Bundeskanzler Olaf Scholz (SPD)

Bundeskanzler Olaf Scholz (SPD) kommt zur Klausurtagung der SPD-Bundestagsfraktion im Reichstagsgebäude Foto: Sebastian Gollnow/dpa

BERLIN taz | „Politik in herausfordernden Zeiten“ lautet der Titel des Impulsvortrags von Marcel Lewandowski, mit dem die größte Fraktion im Bundestag, ach ja: die SPD, am Donnerstag in ihre zweitägige Klausur zum Jahresauftakt startete. Herausfordernd sind die Zeiten auch für die Sozialdemokraten. Derzeit sind sie in Umfragen meilenweit entfernt davon, nochmals stärkste Fraktion zu werden. Auch die Aussichten für die Europawahl im Juni und die drei ostdeutschen Landtagswahlen sind gräulich. Und dann ist noch das Problem mit dem Haushalt. Der muss endlich beschlossen werden, aber aktuell klafft noch ein Loch im Etat. Die Bauern sind strikt dagegen, dass man ihnen was wegnimmt, um es zu stopfen.

Alles Themen, die die SPD auf ihrer Klausur umtreiben werden. Um Geld für Zukunftsinvestitionen aufzutreiben, will die Fraktion, dem Parteitag folgend, eine Reform der Schuldenbremse angehen. In einem Beschlusspapier „Eckpunkte für eine gerechte Haushaltspolitik“, welches auch der taz vorliegt, heißt es, die Schuldenbremse sei in ihrer jetzigen Form nicht mehr zeitgemäß und ein Wohlstandsrisiko für kommende Generationen.

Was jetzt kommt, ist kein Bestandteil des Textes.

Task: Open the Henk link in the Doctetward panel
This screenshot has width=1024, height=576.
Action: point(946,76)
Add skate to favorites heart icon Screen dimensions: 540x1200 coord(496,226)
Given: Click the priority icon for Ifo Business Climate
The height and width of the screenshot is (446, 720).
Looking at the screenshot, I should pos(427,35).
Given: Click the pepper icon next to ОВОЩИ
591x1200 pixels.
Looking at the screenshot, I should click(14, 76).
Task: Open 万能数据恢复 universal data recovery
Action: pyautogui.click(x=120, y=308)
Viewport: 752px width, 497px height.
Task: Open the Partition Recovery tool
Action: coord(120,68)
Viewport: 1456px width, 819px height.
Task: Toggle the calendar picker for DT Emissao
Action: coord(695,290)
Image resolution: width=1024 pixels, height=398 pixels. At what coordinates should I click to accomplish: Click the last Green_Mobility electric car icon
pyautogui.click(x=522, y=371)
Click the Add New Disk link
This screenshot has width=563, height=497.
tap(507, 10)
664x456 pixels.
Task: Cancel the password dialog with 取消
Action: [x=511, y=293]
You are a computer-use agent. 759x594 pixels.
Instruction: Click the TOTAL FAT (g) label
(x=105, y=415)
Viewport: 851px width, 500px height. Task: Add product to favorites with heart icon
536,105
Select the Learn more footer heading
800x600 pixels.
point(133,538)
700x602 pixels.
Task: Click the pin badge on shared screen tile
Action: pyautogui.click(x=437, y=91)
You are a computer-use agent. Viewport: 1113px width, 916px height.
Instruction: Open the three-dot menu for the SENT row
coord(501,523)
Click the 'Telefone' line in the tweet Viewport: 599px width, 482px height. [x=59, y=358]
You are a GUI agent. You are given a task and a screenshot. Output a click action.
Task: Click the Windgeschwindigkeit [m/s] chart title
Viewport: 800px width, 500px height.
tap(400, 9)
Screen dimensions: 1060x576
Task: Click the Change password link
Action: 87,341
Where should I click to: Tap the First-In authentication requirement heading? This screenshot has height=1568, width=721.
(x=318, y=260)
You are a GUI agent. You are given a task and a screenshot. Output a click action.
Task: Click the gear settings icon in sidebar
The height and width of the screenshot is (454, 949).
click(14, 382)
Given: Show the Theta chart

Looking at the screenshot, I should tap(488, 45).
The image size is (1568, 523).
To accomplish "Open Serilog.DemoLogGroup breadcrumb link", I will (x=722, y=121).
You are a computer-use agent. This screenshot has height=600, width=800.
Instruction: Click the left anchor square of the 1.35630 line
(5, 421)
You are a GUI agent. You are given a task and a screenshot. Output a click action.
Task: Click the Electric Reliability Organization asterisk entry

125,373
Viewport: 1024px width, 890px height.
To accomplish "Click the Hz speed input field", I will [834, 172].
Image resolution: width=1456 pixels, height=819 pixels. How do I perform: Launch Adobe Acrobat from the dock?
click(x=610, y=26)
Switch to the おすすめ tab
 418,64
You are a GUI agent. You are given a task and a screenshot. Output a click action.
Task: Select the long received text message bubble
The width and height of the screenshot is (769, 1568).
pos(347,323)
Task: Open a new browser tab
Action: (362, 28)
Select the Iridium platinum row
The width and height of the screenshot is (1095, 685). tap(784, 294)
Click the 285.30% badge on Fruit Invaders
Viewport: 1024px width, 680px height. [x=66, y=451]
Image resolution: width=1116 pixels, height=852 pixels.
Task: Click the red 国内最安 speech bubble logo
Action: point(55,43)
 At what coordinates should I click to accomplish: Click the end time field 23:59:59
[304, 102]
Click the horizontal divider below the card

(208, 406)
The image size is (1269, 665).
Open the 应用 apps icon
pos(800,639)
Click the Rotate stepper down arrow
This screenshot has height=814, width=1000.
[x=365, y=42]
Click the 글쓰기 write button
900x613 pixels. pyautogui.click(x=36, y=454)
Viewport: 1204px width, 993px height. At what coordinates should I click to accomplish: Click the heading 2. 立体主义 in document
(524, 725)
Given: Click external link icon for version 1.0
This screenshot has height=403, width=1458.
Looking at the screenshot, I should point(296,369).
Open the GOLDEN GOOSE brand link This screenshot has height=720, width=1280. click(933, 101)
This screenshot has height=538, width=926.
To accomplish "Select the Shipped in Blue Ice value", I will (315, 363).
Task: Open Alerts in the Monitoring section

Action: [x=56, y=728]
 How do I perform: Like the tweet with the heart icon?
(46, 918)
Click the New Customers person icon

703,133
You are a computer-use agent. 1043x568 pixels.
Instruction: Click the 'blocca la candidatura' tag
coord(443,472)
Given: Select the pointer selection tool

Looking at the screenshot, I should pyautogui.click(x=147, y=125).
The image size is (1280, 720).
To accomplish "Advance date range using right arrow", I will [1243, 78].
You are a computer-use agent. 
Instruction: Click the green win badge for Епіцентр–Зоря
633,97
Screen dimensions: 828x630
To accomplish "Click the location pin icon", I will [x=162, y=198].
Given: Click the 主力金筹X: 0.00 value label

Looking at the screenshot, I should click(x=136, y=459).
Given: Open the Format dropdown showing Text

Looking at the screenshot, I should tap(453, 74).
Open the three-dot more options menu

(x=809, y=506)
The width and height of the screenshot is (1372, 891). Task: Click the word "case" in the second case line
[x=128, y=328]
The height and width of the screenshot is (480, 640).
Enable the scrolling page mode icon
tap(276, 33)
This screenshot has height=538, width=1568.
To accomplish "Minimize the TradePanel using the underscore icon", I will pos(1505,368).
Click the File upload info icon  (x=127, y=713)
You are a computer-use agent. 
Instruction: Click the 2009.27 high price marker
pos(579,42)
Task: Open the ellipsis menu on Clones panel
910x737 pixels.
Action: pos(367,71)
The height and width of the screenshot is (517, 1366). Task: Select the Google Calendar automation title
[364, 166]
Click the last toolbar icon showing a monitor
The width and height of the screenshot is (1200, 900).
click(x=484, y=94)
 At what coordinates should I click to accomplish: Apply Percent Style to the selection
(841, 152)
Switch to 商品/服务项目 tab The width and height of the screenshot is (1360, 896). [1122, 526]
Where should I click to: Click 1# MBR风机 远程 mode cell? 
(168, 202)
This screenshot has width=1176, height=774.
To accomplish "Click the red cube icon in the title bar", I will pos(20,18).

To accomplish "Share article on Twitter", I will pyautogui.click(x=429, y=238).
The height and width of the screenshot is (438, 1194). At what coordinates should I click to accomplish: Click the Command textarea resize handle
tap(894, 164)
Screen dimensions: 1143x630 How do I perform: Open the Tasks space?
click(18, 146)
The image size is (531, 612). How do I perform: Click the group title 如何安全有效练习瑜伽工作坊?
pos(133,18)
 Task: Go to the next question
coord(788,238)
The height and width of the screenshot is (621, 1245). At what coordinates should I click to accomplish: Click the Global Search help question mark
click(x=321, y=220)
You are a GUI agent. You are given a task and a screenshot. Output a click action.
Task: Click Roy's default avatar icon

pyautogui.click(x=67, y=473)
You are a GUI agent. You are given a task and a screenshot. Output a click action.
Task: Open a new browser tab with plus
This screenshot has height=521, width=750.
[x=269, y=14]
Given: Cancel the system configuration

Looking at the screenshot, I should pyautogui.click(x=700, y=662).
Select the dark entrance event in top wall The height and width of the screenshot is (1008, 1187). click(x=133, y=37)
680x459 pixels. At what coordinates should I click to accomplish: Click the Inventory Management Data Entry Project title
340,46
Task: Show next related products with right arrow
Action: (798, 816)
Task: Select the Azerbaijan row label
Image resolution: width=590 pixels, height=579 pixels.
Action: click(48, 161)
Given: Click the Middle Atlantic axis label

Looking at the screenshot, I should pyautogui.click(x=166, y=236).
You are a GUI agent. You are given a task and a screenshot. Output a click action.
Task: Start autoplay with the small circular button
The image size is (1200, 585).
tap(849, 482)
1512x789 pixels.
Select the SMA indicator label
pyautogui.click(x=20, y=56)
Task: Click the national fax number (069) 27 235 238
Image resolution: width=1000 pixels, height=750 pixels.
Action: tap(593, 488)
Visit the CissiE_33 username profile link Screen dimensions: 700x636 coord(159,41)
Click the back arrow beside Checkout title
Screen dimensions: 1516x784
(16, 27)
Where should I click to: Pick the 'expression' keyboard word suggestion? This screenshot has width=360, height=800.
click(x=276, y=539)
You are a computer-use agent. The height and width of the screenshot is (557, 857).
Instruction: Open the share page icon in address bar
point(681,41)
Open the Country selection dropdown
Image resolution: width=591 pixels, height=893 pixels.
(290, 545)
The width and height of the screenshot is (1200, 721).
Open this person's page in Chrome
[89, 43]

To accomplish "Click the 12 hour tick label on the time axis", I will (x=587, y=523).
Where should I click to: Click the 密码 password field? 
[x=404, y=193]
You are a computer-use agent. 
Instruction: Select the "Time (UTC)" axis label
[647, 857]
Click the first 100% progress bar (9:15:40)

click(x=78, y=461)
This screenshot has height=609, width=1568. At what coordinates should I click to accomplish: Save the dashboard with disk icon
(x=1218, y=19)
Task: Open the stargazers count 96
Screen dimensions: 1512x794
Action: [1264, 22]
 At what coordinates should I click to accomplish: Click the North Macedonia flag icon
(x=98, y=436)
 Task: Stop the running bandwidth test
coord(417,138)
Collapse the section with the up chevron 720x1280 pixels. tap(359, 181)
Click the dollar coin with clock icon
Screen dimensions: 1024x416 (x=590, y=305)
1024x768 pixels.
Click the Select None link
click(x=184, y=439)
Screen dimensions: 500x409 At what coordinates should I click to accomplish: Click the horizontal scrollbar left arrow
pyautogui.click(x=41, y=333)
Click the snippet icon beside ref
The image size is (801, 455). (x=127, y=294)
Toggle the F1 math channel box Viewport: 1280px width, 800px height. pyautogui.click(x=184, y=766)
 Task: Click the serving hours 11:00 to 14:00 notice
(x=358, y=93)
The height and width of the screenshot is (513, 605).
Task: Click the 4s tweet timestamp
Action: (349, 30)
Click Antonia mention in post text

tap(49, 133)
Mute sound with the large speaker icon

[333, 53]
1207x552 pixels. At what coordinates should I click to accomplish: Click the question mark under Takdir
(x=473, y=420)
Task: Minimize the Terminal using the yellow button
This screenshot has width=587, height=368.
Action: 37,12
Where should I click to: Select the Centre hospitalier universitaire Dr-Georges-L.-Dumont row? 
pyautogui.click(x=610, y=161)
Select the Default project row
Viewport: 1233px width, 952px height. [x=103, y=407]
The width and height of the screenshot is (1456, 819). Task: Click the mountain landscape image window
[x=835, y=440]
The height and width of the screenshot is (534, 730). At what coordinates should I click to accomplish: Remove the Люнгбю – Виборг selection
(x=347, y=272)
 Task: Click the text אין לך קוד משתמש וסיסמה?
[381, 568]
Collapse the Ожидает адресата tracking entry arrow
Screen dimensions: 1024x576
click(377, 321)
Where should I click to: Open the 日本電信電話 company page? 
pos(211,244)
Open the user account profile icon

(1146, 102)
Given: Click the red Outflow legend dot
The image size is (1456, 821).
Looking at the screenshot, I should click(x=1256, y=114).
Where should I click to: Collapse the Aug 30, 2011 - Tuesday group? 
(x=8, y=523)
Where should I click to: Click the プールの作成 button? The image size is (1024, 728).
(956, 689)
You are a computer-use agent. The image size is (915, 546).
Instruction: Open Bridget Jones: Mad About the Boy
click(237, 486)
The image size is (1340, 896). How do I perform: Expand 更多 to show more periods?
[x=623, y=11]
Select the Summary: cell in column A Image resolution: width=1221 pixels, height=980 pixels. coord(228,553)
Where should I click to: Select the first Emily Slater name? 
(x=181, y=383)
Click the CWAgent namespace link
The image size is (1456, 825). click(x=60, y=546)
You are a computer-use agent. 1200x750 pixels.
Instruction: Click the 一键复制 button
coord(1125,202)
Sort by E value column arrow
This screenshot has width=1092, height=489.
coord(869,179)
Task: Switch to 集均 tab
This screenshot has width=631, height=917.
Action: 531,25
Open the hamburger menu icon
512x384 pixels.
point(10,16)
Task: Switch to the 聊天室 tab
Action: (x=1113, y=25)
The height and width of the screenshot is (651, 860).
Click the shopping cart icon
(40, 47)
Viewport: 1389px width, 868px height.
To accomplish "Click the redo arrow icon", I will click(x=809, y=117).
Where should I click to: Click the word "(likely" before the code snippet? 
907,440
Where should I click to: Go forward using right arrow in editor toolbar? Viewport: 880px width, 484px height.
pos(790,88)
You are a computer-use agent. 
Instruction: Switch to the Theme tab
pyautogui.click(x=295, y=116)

Die im Grundgesetz verankerte Schuldenbremse deckelt die staatliche Neuverschuldung auf 0,35 Prozent des Bruttoinlandsprodukts. Fraktionschef Rolf Mützenich bekräftigte vor Beginn der Klausur: „Schulden sind notwendig, vor dem Hintergrund, dass der Staat Investitionen tätigen muss, damit Deutschland seine Spitzenstellung in der Welt auch behauptet.“

Die Fraktion hatte am Donnerstag die Wirtschaftsweise Monika Schnitzer und den Wirtschaftswissenschaftler Sebastian Dullien dazu eingeladen, beide Kri­ti­ke­r:in­nen der derzeitigen Schuldenbremse. Laut Beschlussvorlage will der Fraktionsvorstand eine Steuerungsgruppe einsetzen, die Eckpunkte für eine Reform erarbeitet.

„Es geht um die Existenz“

Am späten Donnerstagnachmittag stand nach Redaktionsschluss auch eine 90-minütige Aussprache mit dem Bundeskanzler auf der Tagesordnung. Mit einem Hupkonzert wie am Vormittag, als er sich mit Bauernvertretern in Cottbus traf, musste Scholz zwar nicht rechnen. Dennoch rumort es in der Fraktion. Der Langzeitabgeordnete Axel Schäfer schreibt in einem Brief an seine Fraktion, welcher ebenfalls der taz vorliegt, die SPD, die Regierung und die Demokratie stünden unter enormem Druck. In 11 von 16 Bundesländern sei die Partei auf einem historischen Tiefststand. „Es geht heute um die Existenz der SPD.“

Als wesentliche Gründe für „eine kaum fassbare Unzufriedenheit mit der Regierungsarbeit“ sieht Schäfer „die eigenen Fehler im Regierungshandeln und die offenen täglichen Streitigkeiten in der Ampel.“ Hinzu komme „die defensive, teilweise falsche Kommunikation unsererseits“. Für die Europawahl sieht Schäfer seine Partei schlecht gerüstet: kein Zugriffsrecht auf das deutsche Kommissionsmitglied, kaum Büros und wenig Sichtbarkeit.

Die Fraktion will sich dem Thema Europa am Freitag widmen und ein Papier „Für ein starkes Europa“ beschließen. So fordert die Fraktion, dass Europa „erhebliche Summen für Zukunftsinvestitionen mobilisiert“. Auch die EU-Erweiterung will man vorantreiben und eine „Dynamik der vertieften Integration entfachen.“ Die SPD-Spitzenkandidatin Katarina Barley wird am Freitagvormittag zum Gespräch erwartet.